### SOAL YANG DIBERIKAN
Lanjutkan bacaan tentang insentif tax holiday dan tax allowance bagi investor, mulai dari setelah kalimat terakhirnya.

### BACAAN
Usulan Sri Mulyani ini nampaknya bisa bikin tidur Kepala Badan Koordinasi Penanaman Modal (BKPM) Thomas Lembong sedikit nyenyak. Sebab menurutnya,
tax allowance dan
tax holiday adalah insentif yang mampu menggaet investor. Sayangnya, pemicu ini masih belum diperhatikan di Indonesia, sementara negara lain sudah cukup agresif dalam menebar fasilitas fiskal.
Dengan jaminan proses yang lebih mudah, ia yakin dua kebijakan ini akan direspon positif oleh pelaku usaha. "Dan itu nilainya bisa puluhan triliun, investasi di basic industry, baja, dan petrokimia pasti akan merespons dengan baik," papar dia.
Sementara itu, Menteri Perindustrian Airlangga Hartarto nampaknya masih belum puas. Menurut dia, durasi
tax holiday harusnya bisa lebih dari 15 tahun lamanya. Selain itu, masalah penyerapan tenaga kerja juga harusnya menjadi pertimbangan utama dalam memberikan insentif
tax allowance."Sekarang kan
range-nya 10 sampai 100 persen, kami minta waktunya diperpanjang, jangan 15 tahun. Untuk
tax allowance kami tidak ingin berbasis investasi, tetapi juga berbasis lapangan pekerjaan," ungkap dia.
Perubahan ini merupakan langkah baik dari pemerintah untuk menciptakan iklim investasi yang lebih menarik. Namun di sisi lain, ini bisa menimbulkan persepsi bahwa aturan yang dibuat pemerintah tidak memiliki efek jangka panjang. Seperti diketahui, aturan
tax holiday diperbarui dua kali dalam jangka waktu empat tahun. Sementara itu, aturan
tax allowance telah diperbarui tiga kali dalam jangka lima tahun.
Maka dari itu, jika pemerintah ingin mengubah lagi ketentuan dua kebijakan tersebut, maka harus dipastikan bahwa ini bisa menarik dan mengakomodasi investor dalam jangka panjang.

### BAHAN DATA
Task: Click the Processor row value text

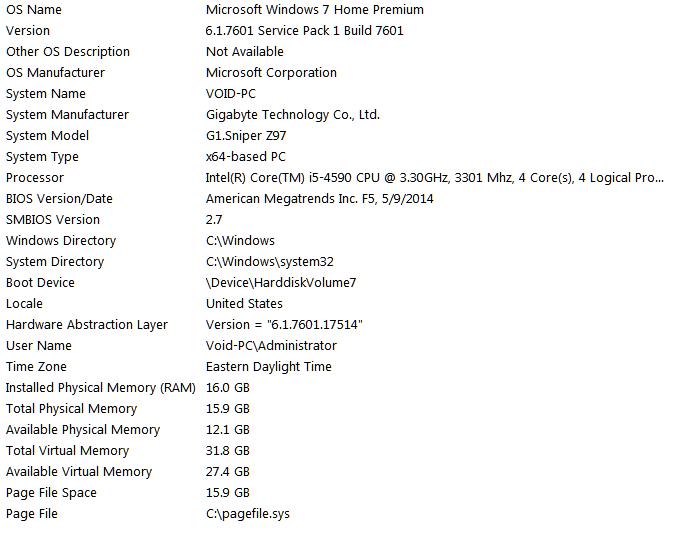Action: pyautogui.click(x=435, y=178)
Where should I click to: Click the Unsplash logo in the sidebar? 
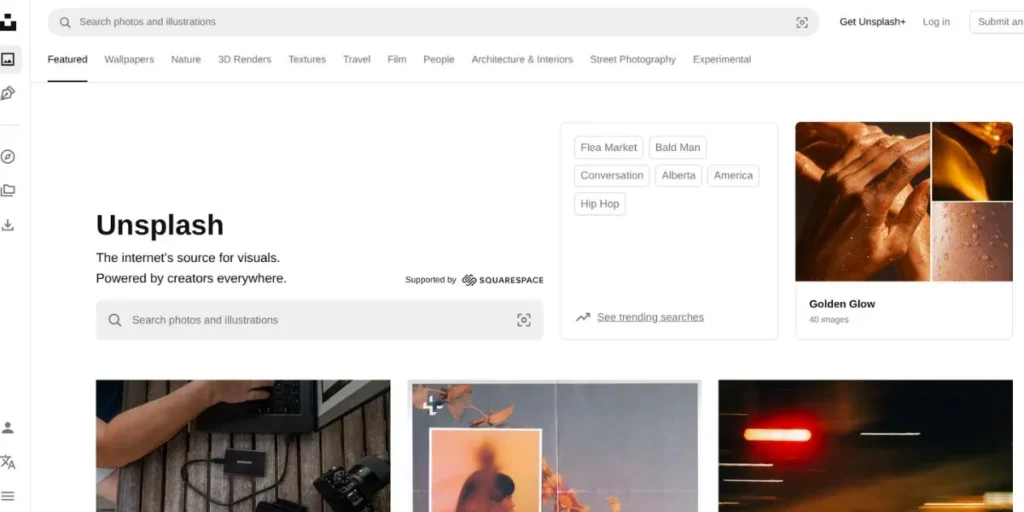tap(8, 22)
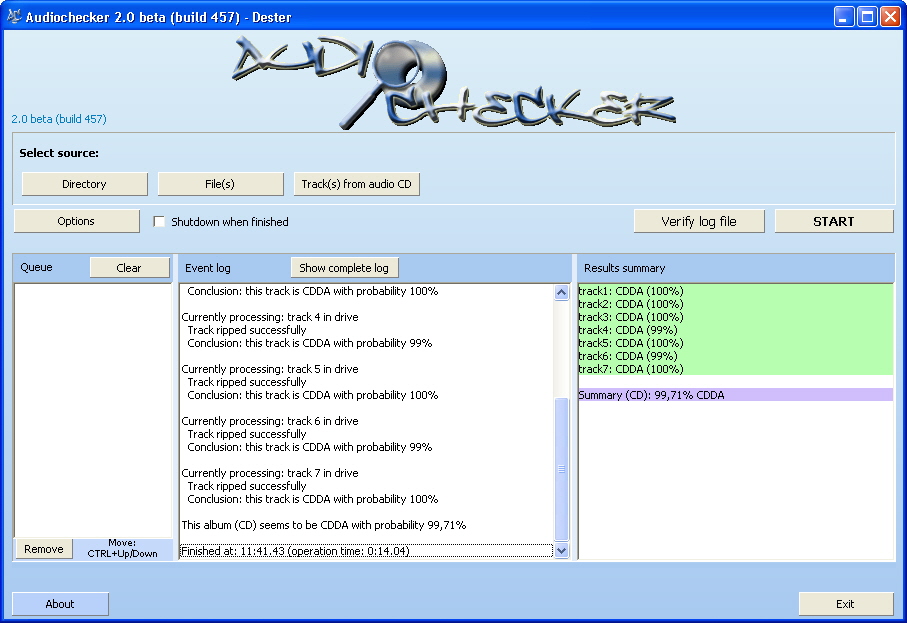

### JAWABAN TERTULIS
Peneliti Institute for Developtment Economic and Finance (INDEF) Eko Listyanto mengatakan, setidaknya ada dua masalah yang perlu diperhatikan pemerintah dalam merevisi ketentuan libur pajak dan keringanan pajak. Pertama adalah pemilihan sektornya. Menurut Eko, pemerintah harus memberikan insentif pajak kepada sektor yang saat ini tengah berkembang dan memiliki potensi pasar yang besar agar Produk Domestik Bruto (PDB) Indonesia bisa memiliki nilai tambah
(value added) yang berlipat.
Maka dari itu, sebetulnya ia menyambut baik keinginan pemerintah untuk memberikan insentif tax holiday bagi sektor IT, yang saat ini memang tengah digandrungi. Namun, pemerintah juga perlu memastikan bahwa daya beli masyarakat Indonesia bisa ikut membaik. Pasalnya, jika daya beli tak menunjukkan perbaikan, perusahaan juga malas untuk investasi.
"Bahkan, kalau daya belinya bagus, tanpa ada keringanan pajak pun investor pasti akan masuk ke sektor ini. Potensi pasar cukup penting bagi investasi," kata dia.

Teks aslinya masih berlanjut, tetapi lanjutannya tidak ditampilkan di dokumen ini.